Christie Michelle Poitra: Sorry but settlers are immigrants too


Ann Coulter. Photo from Facebook

Christie Michelle Poitra explains why conservative author Ann Coulter is wrong about claims of being a "Native American" despite having an immigrant past:
Coulter’s beliefs about the history of the United States are steeped in a Manifest Destiny narrative. To Coulter, America came into existence because of the efforts and ingenuity of early settlers to discover an unoccupied territory and forge a government. Coulter defends this half-truth by stating that: “[she is] not living in Cherokee Nation. So [she is] not an immigrant to Cherokee Nation. [She is] living in America—which was created by settlers, not immigrants.” Her views on how America came to be purposefully ignore the long legacy of aboriginal land ownership. Moreover, she does not acknowledge that America was not unoccupied when it was “discovered” by settlers, or the atrocities that were committed against Native people that resulted in the displacement of these societies to the reservations that exist today.

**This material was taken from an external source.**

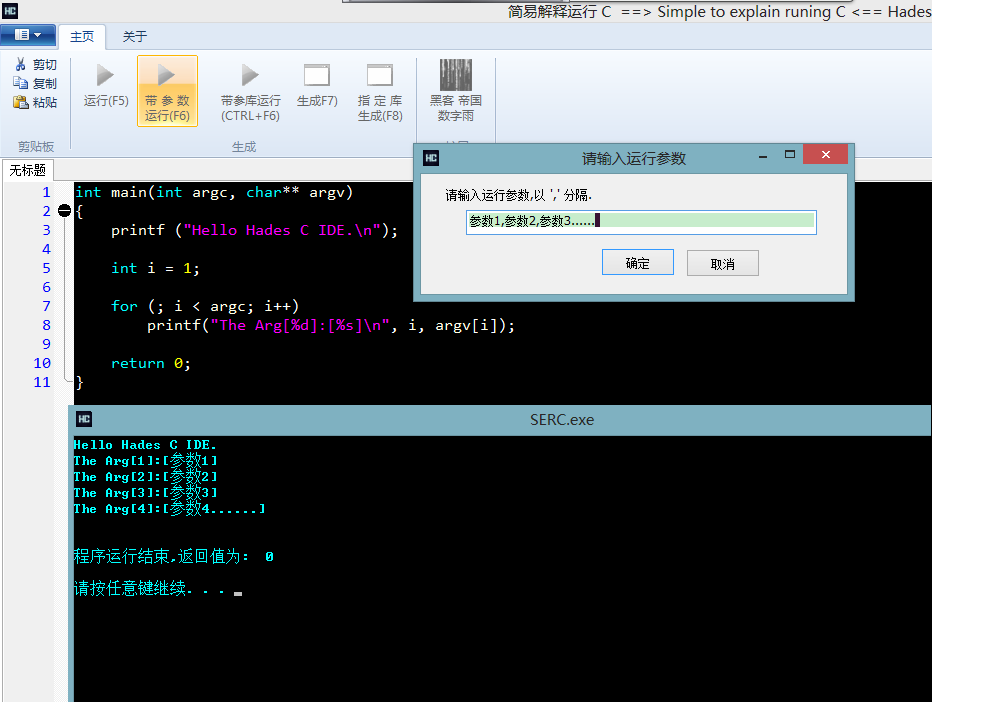This screenshot has height=702, width=997.
Task: Select the 粘贴 paste command
Action: 36,102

The core of Coulter’s argument against immigration (which is highlighted in the interview transcript) is that there exists two classifications of immigrants, (1) the early settlers that predate the United States, and (2) everyone else. Coulter is not using the term Native American to claim a connection to a Native Nation, rather, she is using the label as a rhetorical tool to weave a semantic argument. Her bastardized definition of Native American enables her to craft an artificial (and arguably racist) hierarchy where her ancestry and individuals sharing a similar background as her are deemed “real Americans.” In essence, Coulter has given herself the right to define who belongs in this Country, and who does not. Following Coulter’s argument to its logical end, neither Native people or anyone who has immigrated in the last 100 years can fit into Coulter’s narrowed definition of a “real American.”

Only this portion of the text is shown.